Requirement 1
Reproduce the stored entries verbatim. Begin with the first line of the entries and continue through the line containing "open is located at coordinates (50, 59).", including both of these lines.

Excerpt to read
________

# Will An Audio Interface Blow My Sound Card



## GuitarSkater (Nov 17, 2008)

Hey guys,

I was thinking about getting an audio interface and some mics so I could record my songs. I was wondering however, if I plugged the audio interface into my computer via USB 2.0 if it would blow my sound card or not. I was wondering this because, during my previous attempt of recording, I plugged my guitar directly into my computer via the mic/headphone input, and it blew the sound card. I ended up getting a new sound card (Creative Soundblaster), and now my sound works fine; but I don't want to blow my sound card again.

I was thinking about getting the Tascam US-1800 audio interface, because it is affordable and seems suitable for my home recording needs. 

All of your input, and advice is greatly appreciated.

Thanks,

GuitarSkater


----------



## dodgechargerfan (Mar 22, 2006)

That is safe to do. The audio interface doesn't interface directly to your sound card. 
The software you use may be (and usually is) configurable to output via your sound card but it's coming from the software just as any other sound from your computer would. Just set your output volume via the software and/or the computer's main volume control. 

Depending on the interface and the software you could use the interface as the input AND the output. You would then need some type of powered monitor speaker connected to your interface. This setup takes your sound card out of the loop completely. I have this right now with my M-Audio connected to my mini-Mac and using GarageBand (I'm still learning about other software)

________

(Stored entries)
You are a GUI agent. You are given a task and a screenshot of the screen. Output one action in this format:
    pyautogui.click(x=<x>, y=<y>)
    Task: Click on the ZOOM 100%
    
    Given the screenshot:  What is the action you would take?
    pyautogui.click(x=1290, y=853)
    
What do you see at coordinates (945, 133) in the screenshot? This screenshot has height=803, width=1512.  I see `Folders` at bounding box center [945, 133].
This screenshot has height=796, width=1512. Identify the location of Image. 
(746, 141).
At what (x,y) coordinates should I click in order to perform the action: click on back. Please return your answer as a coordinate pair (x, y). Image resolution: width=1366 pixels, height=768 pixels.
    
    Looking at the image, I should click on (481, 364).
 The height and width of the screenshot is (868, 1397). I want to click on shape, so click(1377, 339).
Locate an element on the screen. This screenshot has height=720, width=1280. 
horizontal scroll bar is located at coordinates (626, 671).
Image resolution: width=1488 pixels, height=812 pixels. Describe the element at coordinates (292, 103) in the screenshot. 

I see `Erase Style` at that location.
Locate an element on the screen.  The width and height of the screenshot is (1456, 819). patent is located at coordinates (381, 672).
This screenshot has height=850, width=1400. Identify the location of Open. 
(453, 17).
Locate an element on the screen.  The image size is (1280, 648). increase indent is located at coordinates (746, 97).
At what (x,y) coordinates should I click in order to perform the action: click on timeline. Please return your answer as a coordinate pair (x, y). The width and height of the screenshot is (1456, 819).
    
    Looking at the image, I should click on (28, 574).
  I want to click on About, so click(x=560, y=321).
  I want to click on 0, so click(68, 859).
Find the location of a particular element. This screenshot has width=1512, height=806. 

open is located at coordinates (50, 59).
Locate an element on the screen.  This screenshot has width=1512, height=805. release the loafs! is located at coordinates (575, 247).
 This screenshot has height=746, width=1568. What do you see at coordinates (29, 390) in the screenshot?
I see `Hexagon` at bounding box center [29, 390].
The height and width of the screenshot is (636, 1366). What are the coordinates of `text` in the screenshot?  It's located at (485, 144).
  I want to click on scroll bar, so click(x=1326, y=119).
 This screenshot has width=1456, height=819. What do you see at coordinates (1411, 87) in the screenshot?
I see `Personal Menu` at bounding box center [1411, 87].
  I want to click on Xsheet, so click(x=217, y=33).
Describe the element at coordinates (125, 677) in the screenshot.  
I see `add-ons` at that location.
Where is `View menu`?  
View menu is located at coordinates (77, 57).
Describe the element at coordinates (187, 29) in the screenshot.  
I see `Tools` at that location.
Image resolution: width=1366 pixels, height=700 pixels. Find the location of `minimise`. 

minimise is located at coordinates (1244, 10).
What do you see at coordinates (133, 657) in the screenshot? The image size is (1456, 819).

________

Requirement 2
Copy the portion of the forum thread on audio interfaces that begins with "I was thinking about getting an" and continues through "sound card again.", putting "audio card" in place of each instance of "sound card".

Correct response 1
You are a GUI agent. You are given a task and a screenshot of the screen. Output one action in this format:
    pyautogui.click(x=<x>, y=<y>)
    Task: Click on the ZOOM 100%
    
    Given the screenshot:  What is the action you would take?
    pyautogui.click(x=1290, y=853)
    
What do you see at coordinates (945, 133) in the screenshot? This screenshot has height=803, width=1512.  I see `Folders` at bounding box center [945, 133].
This screenshot has height=796, width=1512. Identify the location of Image. 
(746, 141).
At what (x,y) coordinates should I click in order to perform the action: click on back. Please return your answer as a coordinate pair (x, y). Image resolution: width=1366 pixels, height=768 pixels.
    
    Looking at the image, I should click on (481, 364).
 The height and width of the screenshot is (868, 1397). I want to click on shape, so click(1377, 339).
Locate an element on the screen. This screenshot has height=720, width=1280. 
horizontal scroll bar is located at coordinates (626, 671).
Image resolution: width=1488 pixels, height=812 pixels. Describe the element at coordinates (292, 103) in the screenshot. 

I see `Erase Style` at that location.
Locate an element on the screen.  The width and height of the screenshot is (1456, 819). patent is located at coordinates (381, 672).
This screenshot has height=850, width=1400. Identify the location of Open. 
(453, 17).
Locate an element on the screen.  The image size is (1280, 648). increase indent is located at coordinates (746, 97).
At what (x,y) coordinates should I click in order to perform the action: click on timeline. Please return your answer as a coordinate pair (x, y). The width and height of the screenshot is (1456, 819).
    
    Looking at the image, I should click on (28, 574).
  I want to click on About, so click(x=560, y=321).
  I want to click on 0, so click(68, 859).
Find the location of a particular element. This screenshot has width=1512, height=806. 

open is located at coordinates (50, 59).

Correct response 2
I was thinking about getting an audio interface and some mics so I could record my songs. I was wondering however, if I plugged the audio interface into my computer via USB 2.0 if it would blow my audio card or not. I was wondering this because, during my previous attempt of recording, I plugged my guitar directly into my computer via the mic/headphone input, and it blew the audio card. I ended up getting a new audio card (Creative Soundblaster), and now my sound works fine; but I don't want to blow my audio card again.